Twenty-thirteen was Matthew McConaughey’s breakthrough year. He played an admirable assortment of roles, none as prominent as his star turn in Dallas Buyers Club. Odds are in his favor: he’ll take the trophy for Best Actor on Oscar night for his performance in that film.
Out on DVD and Blu-ray, Dallas Buyers Club is also a likely Oscar vehicle for Jared Leto’s supporting role as the glam rock transsexual with whom McConaughey’s Ron Woodroof reluctantly goes into the business of selling alternative medication for people dying of AIDS. The film is unlikely to win other honors: its second half more or less conforms to Hollywood conventions but the first half is like seeing a corner of the world through new eyes—thanks largely to McConaughey’s dynamic, fully realized portrayal of a rowdy Texas redneck who contracts HIV through profligate heterosexuality just as AIDS became recognized as an epidemic.
“I ain’t no faggot,” he insists, erupting angrily at his diagnosis.
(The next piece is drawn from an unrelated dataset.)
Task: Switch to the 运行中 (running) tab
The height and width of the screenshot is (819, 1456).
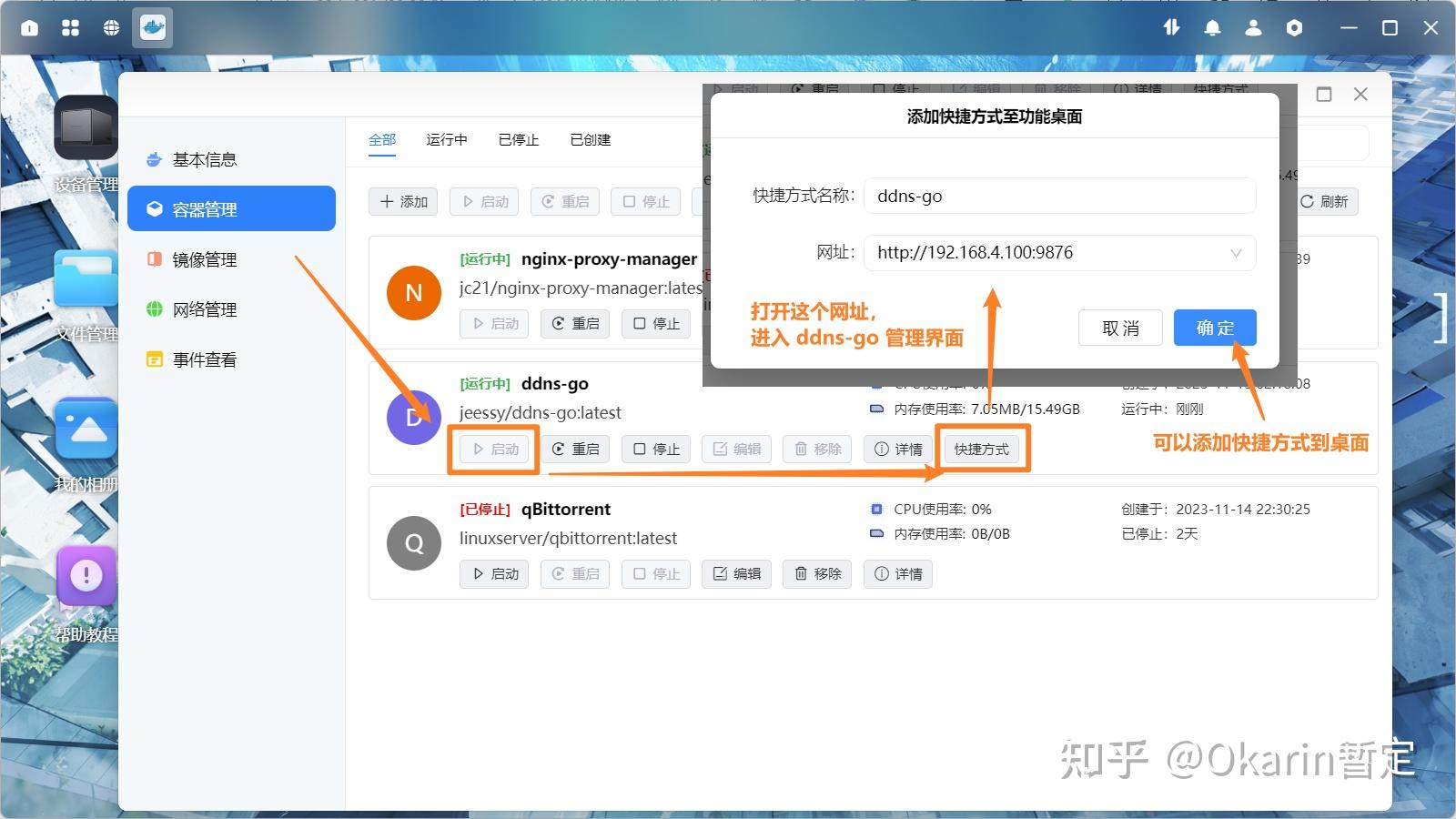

Given 30 days to live, the resourceful dude in the cowboy hat and aviator shades buys AZT on the sly, only to find the side effects almost as bad as the sickness and the suspicion that the drug, touted by the pharmaceutical industry, isn’t all it’s marketed to be.
In a flash of entrepreneurial inspiration, Woodroof smuggles European anti-AIDS drugs unapproved by the FDA and establishes a “buyers club” to evade the law. For a monthly fee, members have access to his inventory of foreign meds. The federal government is not amused. The dramatic structure of Dallas Buyers Club depends on contempt for big pharma and the physicians and government agencies the industry has co-opted, but the dramatic energy rushes from the gale force of McConaughey’s performance.